Castleman Disease is a rare disease of lymph nodes and related tissues that results from the overgrowth of benign cells in the body’s lymphatic system—the tissues and organs that produce, store and carry white blood cells that fight infections and other diseases. In Unicentric Castleman Disease, only one group of lymph nodes in one part of the body—usually the chest or abdomen—is affected. In Multicentric Castleman Disease many groups of lymph nodes and lymphoid tissue throughout the body are affected and the immune system is weakened. Castleman Disease involving plasma cells tends to be multicentric. Patients with Multicentric Castleman Disease are at increased risk of developing lymphoma.
POEMS syndrome (Polyneuropathy, Organomegaly, Endocrinopathy, Monoclonal gammopathy, Skin changes) is a rare, multi-system condition associated with plasma cell neoplasms. This rare form of plasma cell tumor is associated with areas of hardening of the bone close to the tumor rather than the common bone destruction—lytic lesions—common in myeloma.
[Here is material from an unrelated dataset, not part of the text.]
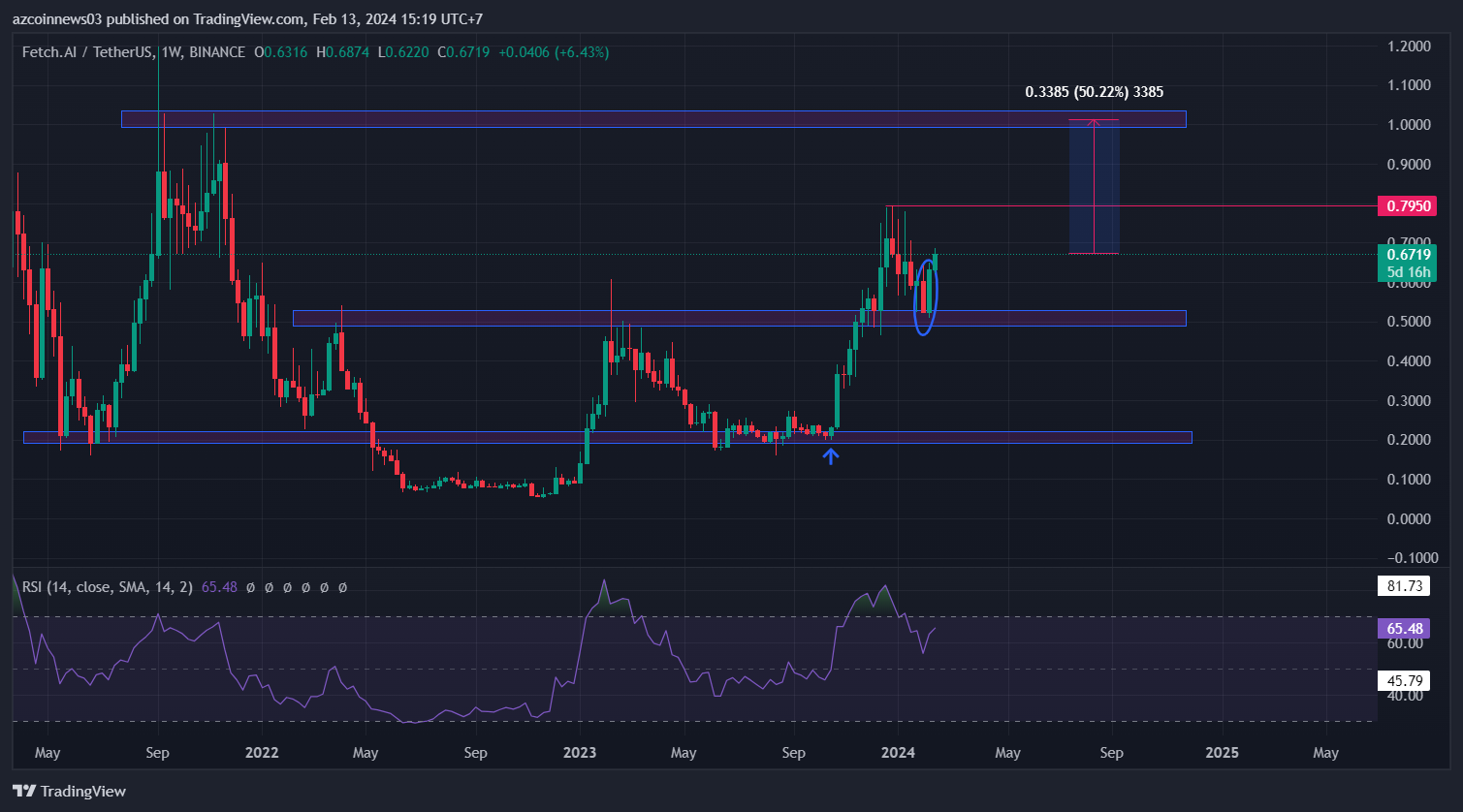
Task: Click the 2024 label on time axis
Action: click(x=899, y=753)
Moreover, the substance produced by the tumor, known as VEGF, causes increased fluid retention; swelling of the nerve disc in the retina, which can cause loss of vision; and other hormonal disorders such as diabetes or thyroid disease. Nerve damage can be debilitating, and if diagnosis is delayed, the ability to walk may be affected. Skin pigmentary changes or rashes can also occur.
Waldenstrom Macroglobulinemia (Waldenstrom’s) is an indolent (slow-growing) type of non-Hodgkin lymphoma characterized by abnormal levels of monoclonal immunoglobulin (IgM) proteins in the blood and an enlarged liver, spleen, or lymph nodes. A cancer of B lymphocytes (B cells)—a type of white blood cell that is part of the immune system— Waldenstrom’s is also called lymphoplasmacytic lymphoma. In Waldenstrom’s, the malignant B cells build up in the liver, spleen and lymph nodes, causing them to swell. They also grow in the bone marrow, crowding out normal red cells, white cells, and platelets. The abnormal amount of IgM protein in the blood can cause it to become thick which can cause problems with blood flow in small blood vessels. Waldenstrom macroglobulinemia is rare, with an incidence rate of about 3 cases per million people per year in the United States. About 1,000 to 1,500 people are diagnosed with Waldenstrom’s each year in the United States. Since Waldenstrom’s grows slowly it can be well-controlled when diagnosed early.
Multiple myeloma is a relatively uncommon cancer, although it is the second most common blood cancer. In the United States, the lifetime risk of getting multiple myeloma is 1 in 132 (0.76 percent). The American Cancer Society estimate for new cases in the United States in 2019 is 32,110—18,130 men and 13,980 women.
Multiple myeloma is most common in people over the age of 50. Males and African Americans are at increased risk. There are uncommon family clusters of multiple myeloma, suggesting that some risk factors may be inherited, but these factors have not been identified yet.
Conditions that can progress to myeloma include monoclonal gammopathy of undetermined significance (MGUS) and smoldering multiple myeloma (SMM). We monitor patients with these conditions on a regular basis so that intervention can be started if needed.